Data entries>
____________

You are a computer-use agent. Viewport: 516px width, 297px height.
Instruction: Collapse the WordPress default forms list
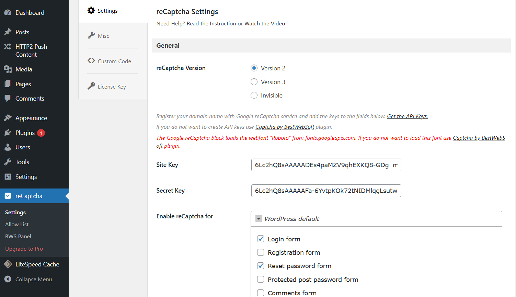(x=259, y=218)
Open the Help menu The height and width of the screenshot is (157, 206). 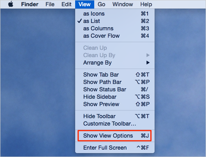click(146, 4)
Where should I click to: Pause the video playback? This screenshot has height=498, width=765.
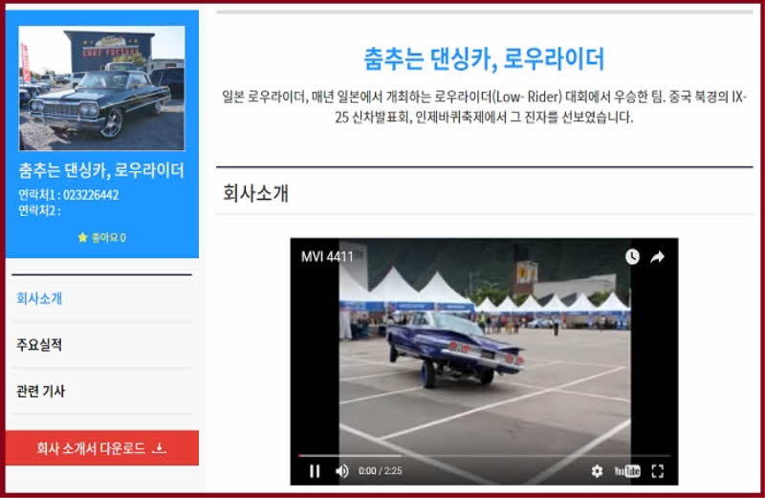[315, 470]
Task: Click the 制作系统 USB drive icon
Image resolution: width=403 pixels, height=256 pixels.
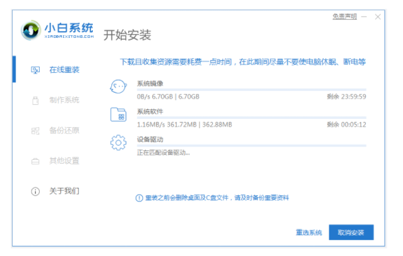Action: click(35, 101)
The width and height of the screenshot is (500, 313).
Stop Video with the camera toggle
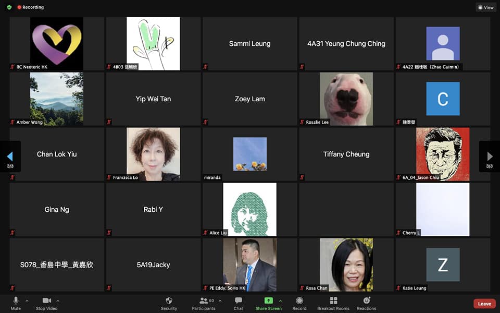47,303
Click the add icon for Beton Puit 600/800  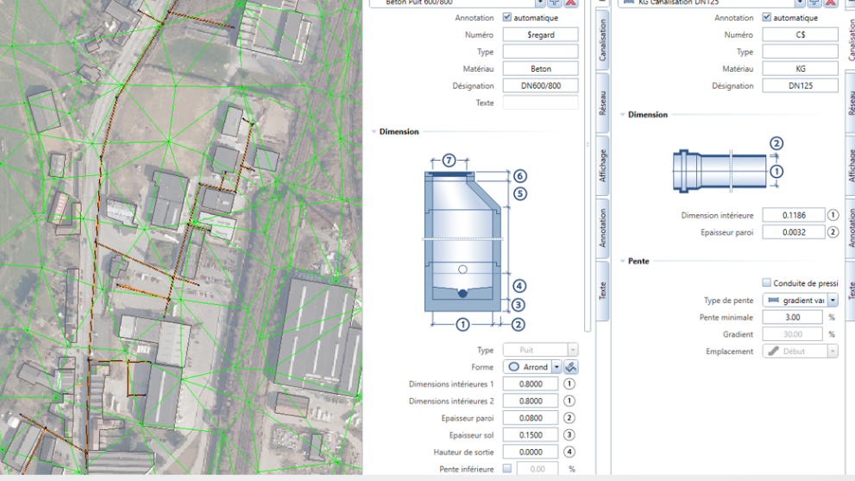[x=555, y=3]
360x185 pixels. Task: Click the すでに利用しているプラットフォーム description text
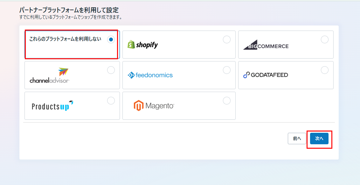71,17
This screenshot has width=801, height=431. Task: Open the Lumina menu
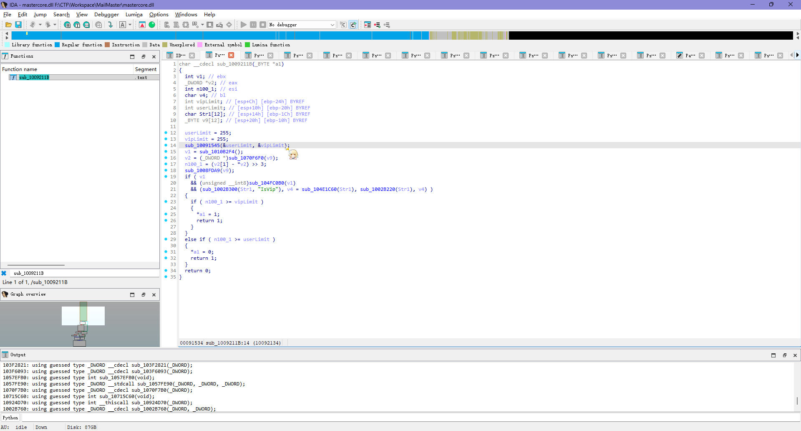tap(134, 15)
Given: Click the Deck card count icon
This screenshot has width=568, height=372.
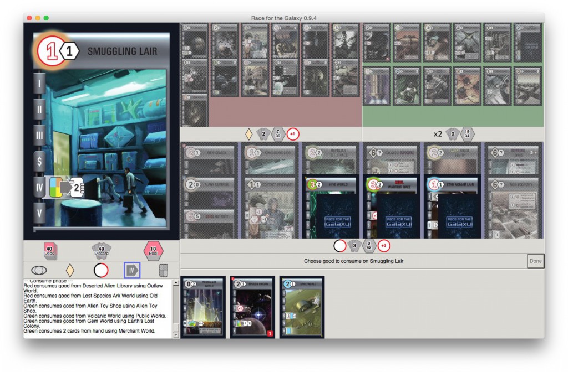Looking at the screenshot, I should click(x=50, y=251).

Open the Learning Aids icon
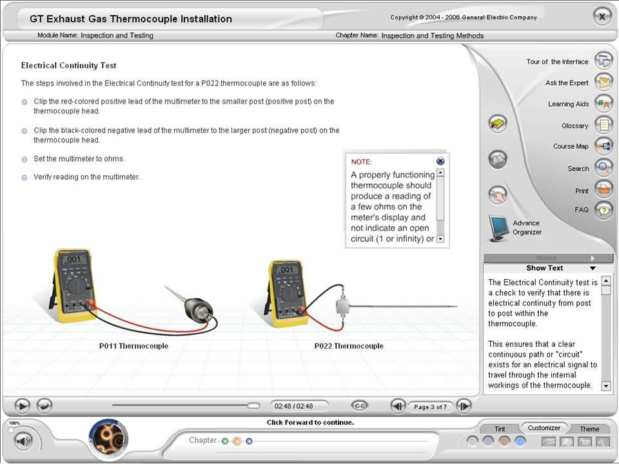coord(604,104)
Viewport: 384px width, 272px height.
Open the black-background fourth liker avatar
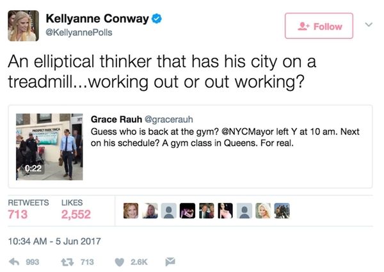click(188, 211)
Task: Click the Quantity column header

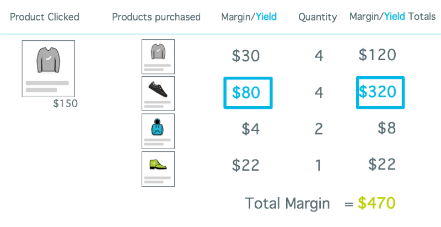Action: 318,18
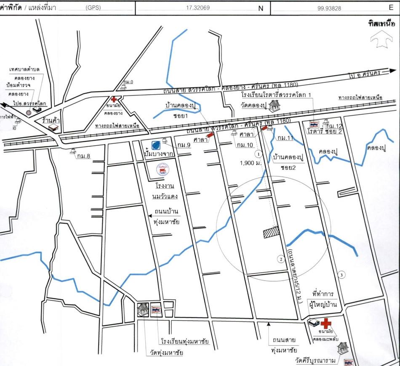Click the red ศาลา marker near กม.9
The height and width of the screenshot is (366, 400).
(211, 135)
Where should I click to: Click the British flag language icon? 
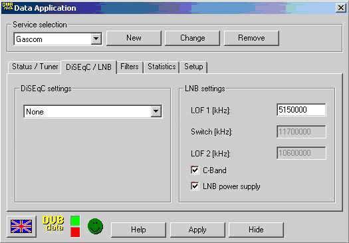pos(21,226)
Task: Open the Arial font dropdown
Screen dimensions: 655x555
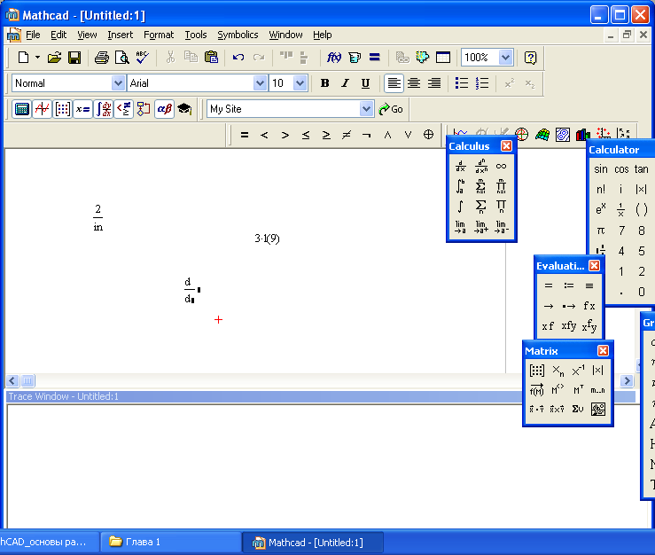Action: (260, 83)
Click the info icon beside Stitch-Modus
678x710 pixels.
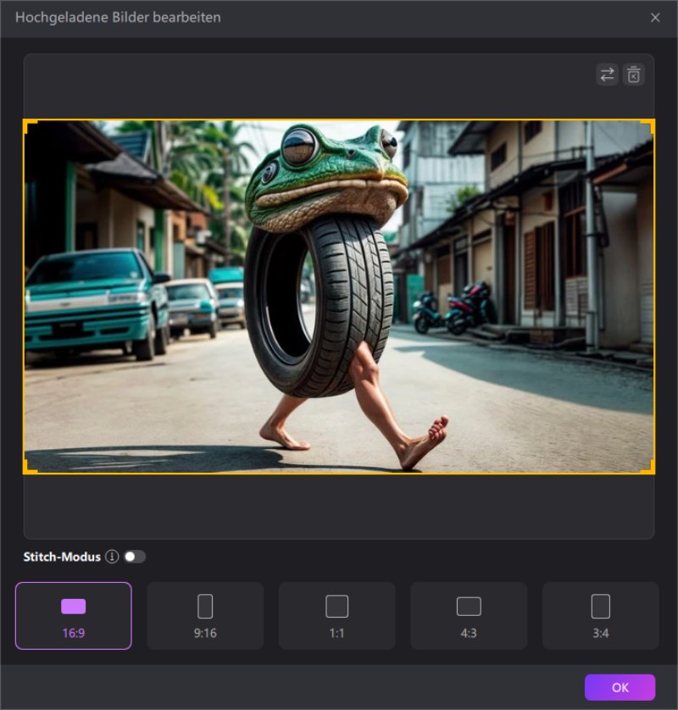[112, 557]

____________

Requirement> Examine the entries and say how many of their lines hold the word "Viewport". No other words should accompany the number.

Task answer> 2